Are you talking about backfilling in the post hole or pouring a concrete floor up to the edge of the pole ?

You do not want to backfill a post hole with concrete.

Concrete cookie in bottom of hole and backfill with whatever dirt you removed. Best to tamp it in,but anymore the builders don"t do this. I had to go back in and tamp in and water down to get it settled around my last building poles as the builders were too lazy to tamp them !

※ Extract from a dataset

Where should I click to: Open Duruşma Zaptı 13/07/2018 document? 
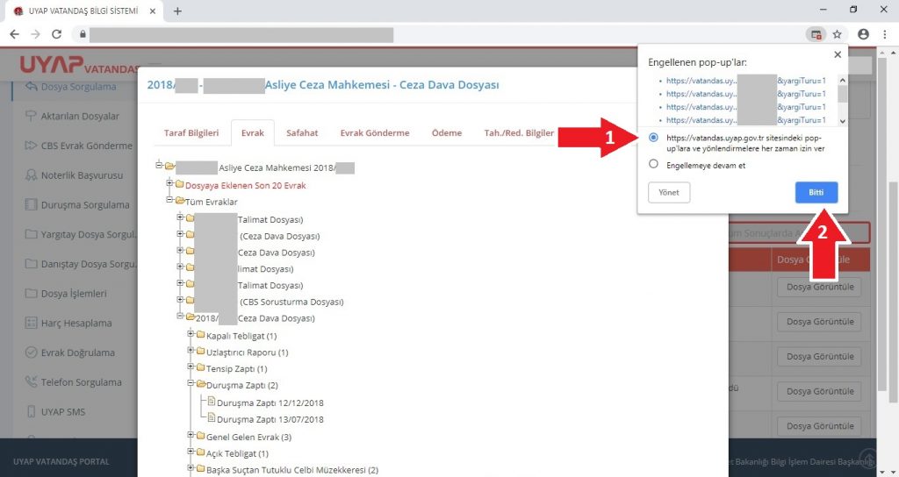tap(270, 419)
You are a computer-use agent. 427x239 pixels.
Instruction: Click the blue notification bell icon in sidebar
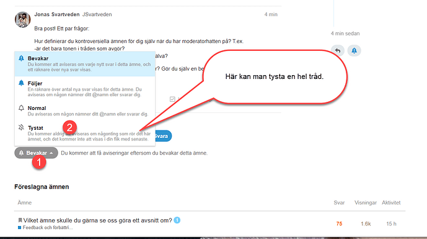pos(354,51)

You need the dirt settled in around the posts then you can pour a concrete floor. Don"t worry about the 4 to 6" of slab touching the post or kick boards as when it dries it will pull away from them slightly anyhow. Anything put in there like expansion ? will just leave more of a gap when it deterorates.
 
Can get you photos of one 20+ years old with NO problems to date. Pretty much the accepted way to do things in these parts.
 
Bingo, Mike!

We used a 12" auger for drilling our holes 4ft down and set the post on a 12"diameter x 8" thick pad.The way I explained it to my customers was imagine pushing a pencil down in plain dirt vs. pushing the pencil down in the dirt resting on a solid piece of CURED concrete foundation. The poles/columns are bearing the weight of the entire building.
If grade was off we used longer poles to make sure we had 4ft in the ground.
We also used hot-dipped galvanized nails to attach two cca 2x6x24" scabs on each side of the pole base to act as a small barb and give more bearing area for the post base to rest on the pad. (1-1/2" x 5-1/2" x 1-1/2" = 8-1/2" vs 4-1/2" you get with 3 -2x6's nailed together to make a column.) Back filled and TAMPED IN with dirt/clay only. Can't recall in the 30+ years I was in the lumber/building business I ever saw dry 2 bag mix cement/sand/rock utilized in a foundation, road, sidewalk or for anything other than for a sales gimmick by a pole barn salesmen. 4-6 bag cement-sand-rock-water mixed in proper proportion=concrete.
Ground Contact not good enough - its the amount of treatment in the wood that counts. .60 lb/per cu ft of wood treatment is required for below grade. Ground contact for is for consumer grade decks etc. and generally is only .40 or less retention. Have seen many penta and .40 cca failures at ground contact - to date no .60 or higher.
Pole barn construction conversation is almost in the same category as religion, politics or I still can't believe the Cards lost the World Series!
 
Can't use dirt here- building dept. says either concrete or crushed rock. I do the crushed rock, and have never had any problems. Our soil gets very wet in winter (often have water saturation at 2 feet down in winter), so post trapped in concrete will rot.
 
.40 is not rated for ground contact, or I should say it's not legal for ground contact here.
Other than the footing or cookie, plus 6" of concrete around the base of the posts (which is code here) most guys don't fill the holes with concrete. There are still a few around that do when there's going to be a concrete floor. The way they do it the floor sits on the concrete that's around the posts, which is sitting on the footing.